Word for word, output every line of the material below, minus pictures.

┄┄┄┄┄┄┄┄┄┄┄┄┄┄┄┄┄┄┄┄

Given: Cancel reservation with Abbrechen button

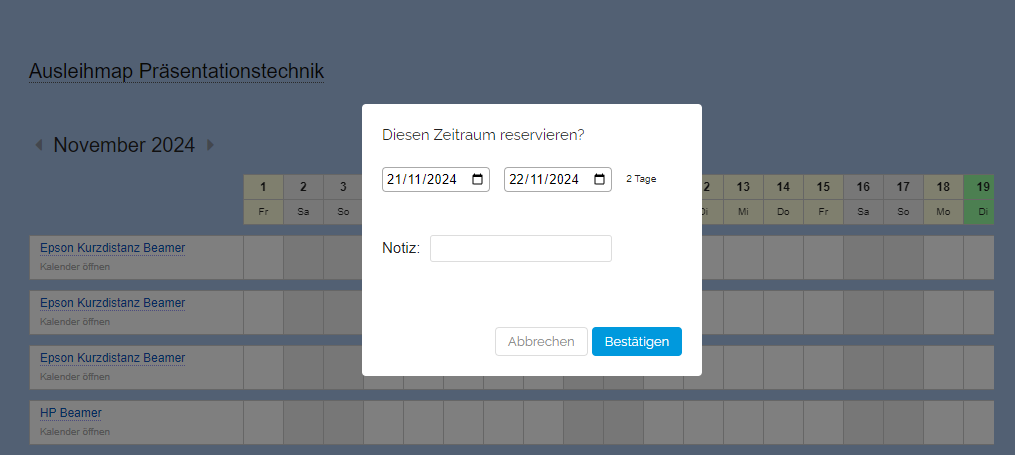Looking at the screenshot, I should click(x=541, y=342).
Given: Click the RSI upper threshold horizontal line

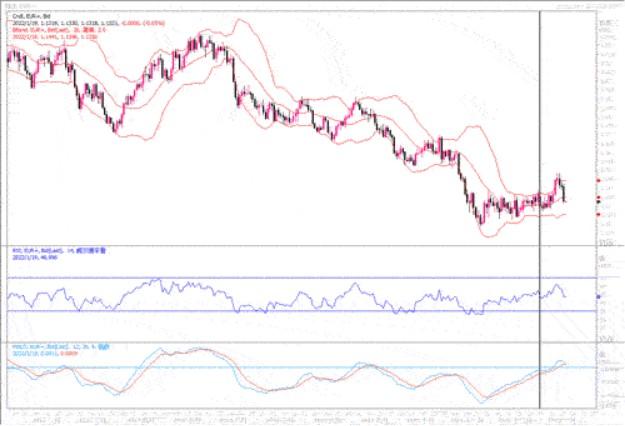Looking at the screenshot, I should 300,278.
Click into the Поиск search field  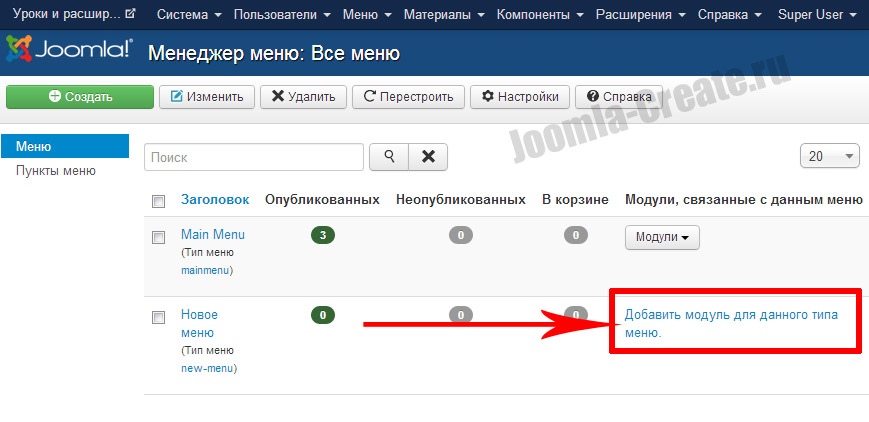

┄┄┄┄┄┄┄┄┄┄┄┄┄┄┄┄┄┄┄┄

ANSWER BOX:
Given: Cancel reservation with Abbrechen button

Looking at the screenshot, I should click(x=541, y=342).
Given: Click the RSI upper threshold horizontal line

Looking at the screenshot, I should 300,278.
Click into the Поиск search field  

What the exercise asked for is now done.